In diesem Beitrag möchte ich mich einem Thema widmen, das hierzulande noch immer zu wenig Aufmerksamkeit bekommt: Periodenarmut, auf Englisch Period Poverty. Period Poverty bedeutet, dass sich Menstruierende ihre Monatshygieneprodukte…

In diesem Beitrag möchte ich mich einem Thema widmen, das hierzulande noch immer zu wenig Aufmerksamkeit bekommt: Periodenarmut, auf Englisch Period Poverty.

Period Poverty bedeutet, dass sich Menstruierende ihre Monatshygieneprodukte nur sehr schwer oder gar nicht leisten können. Meistens verbinden wir das Thema Periodenarmut mit Ländern des Südens wie Indien, Kenia oder Nigeria, wo sich das Problem in der Tat für viele Mädchen und Frauen während der Corona-Pandemie verschlimmert hat. In Indien etwa haben Schätzungen zufolge nur etwa 30 Prozent der Frauen Zugang zu Menstruationsprodukten.

Kein Geld für Tampons und Binden…

Was viele aber dabei vergessen: Auch in Österreich und Deutschland gibt es Frauen, die sich ihre Periodenprodukte kaum bis gar nicht leisten können. 2019 gab es laut der Europa 2020-Strategie alleine in Österreich mehr als 1,4 Millionen armuts- beziehungsweise ausgrenzungsgefährdete Personen – das sind rund 17 Prozent der Bevölkerung. Frauen sind dabei wesentlich häufiger von Armut betroffen als Männer.
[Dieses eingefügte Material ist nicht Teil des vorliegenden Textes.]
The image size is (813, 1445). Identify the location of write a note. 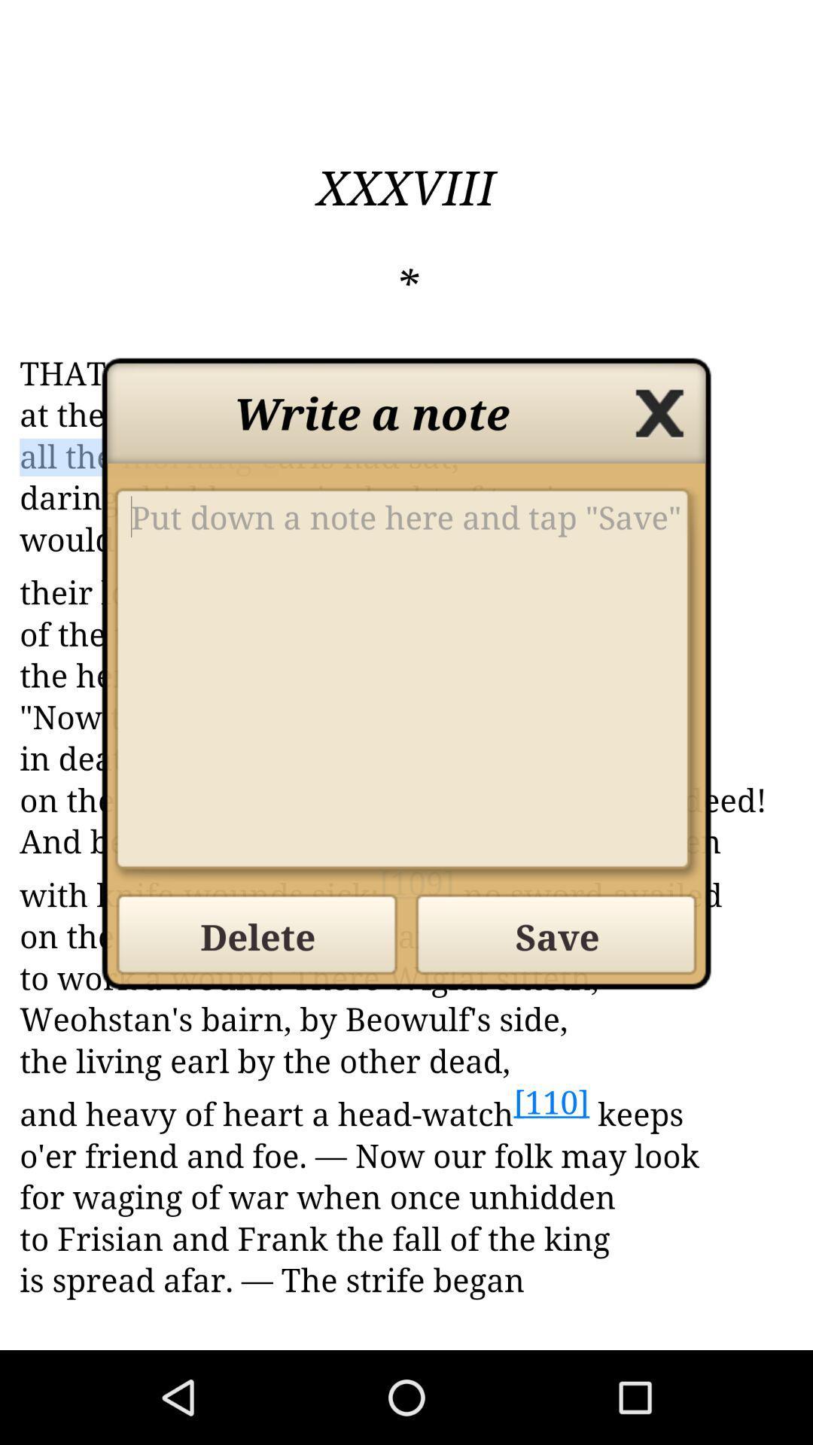
(406, 683).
Für Menschen, die an oder unter der Armutsgrenze leben, ist es schon eine Herausforderung, absolut notwendige Dinge wie Lebensmittel bezahlen zu können –Monatshygiene ist für viele oftmals nicht leistbar. Genau auf diesen Umstand wird oft vergessen.
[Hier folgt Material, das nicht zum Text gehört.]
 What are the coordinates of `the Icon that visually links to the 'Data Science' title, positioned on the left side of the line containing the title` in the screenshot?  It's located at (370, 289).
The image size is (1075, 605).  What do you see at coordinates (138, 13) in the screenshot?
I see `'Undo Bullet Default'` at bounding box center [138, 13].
Kostenlose Periodenprodukte an öffentlichen Orten

Einige Länder wie Neuseeland und Schottland gehen übrigens bereits mit gutem Beispiel voran: In beiden Ländern hat die Regierung beschlossen, Tampons und Binden an öffentlichen Orten kostenlos zur Verfügung zu stellen um Periodenarmut zu lindern. Dies betrifft vor allem Schulen und Unis, Jugendeinrichtungen oder Obdachlosenheime. Erste Pilotprojekte für kostenfreie Menstruationsprodukte gibt es auch in Deutschland und der Schweiz. Diese fortschrittliche Haltung wünschen wir uns auch von der Regierung in Österreich. Schließlich wird Toilettenpapier auch gratis zur Verfügung gestellt und für Menstruierende sind Periodenprodukte einmal im Monat genauso notwendig wie Klopapier.

Alte Socke anstelle von Binden

Dass diese Notwendigkeit oftmals Frauen regelrecht verzweifeln lässt, zeigt auch das Beispiel einer jungen Frau in einem Wiener Obdachlosenheim: Eine Vertreterin einer österreichischen Hilfsorganisation berichtete uns, dass die Frau sich während ihrer Periode einen alten Socken in die Unterhose stopfte, weil ihr keine Periodenprodukte zur Verfügung standen. Da das Thema Menstruation nach wie vor tabu- und schambehaftet ist, traute sich die Frau auch nicht, nach entsprechenden Produkten zu fragen.

Solche entwürdigenden Situationen darf es aus unserer Sicht im 21. Jahrhundert nicht mehr geben. Wir leben in einem der reichsten Länder der Welt und trotzdem gibt es hier Menschen, die sich die essentiellsten Produkte wie Tampons oder Binden nicht leisten können. Auch die Corona-Pandemie verstärkt die Probleme von einkommensschwachen Frauen.

Jetzt gegen Periodenarmut eintreten

Zum Glück gibt es Möglichkeiten, sich gegen Periodenarmut zu engagieren. Eine besonders schöne Kampagne, finde ich, ist jene des Bio-Monatshygieneherstellers Organyc. Mit seiner „Expect Respect“-Kampagne möchte der italienische Produzent von Bio-Binden und Bio-Tampons allen Frauen Respekt zollen und gleichzeitig gegen Periodenarmut mobilisieren. So gibt es aktuell eine Kooperation mit dem Berliner Verein Social Period, um bedürftigen Frauen kostenlose Bio-Monatshygiene zur Verfügung zu stellen.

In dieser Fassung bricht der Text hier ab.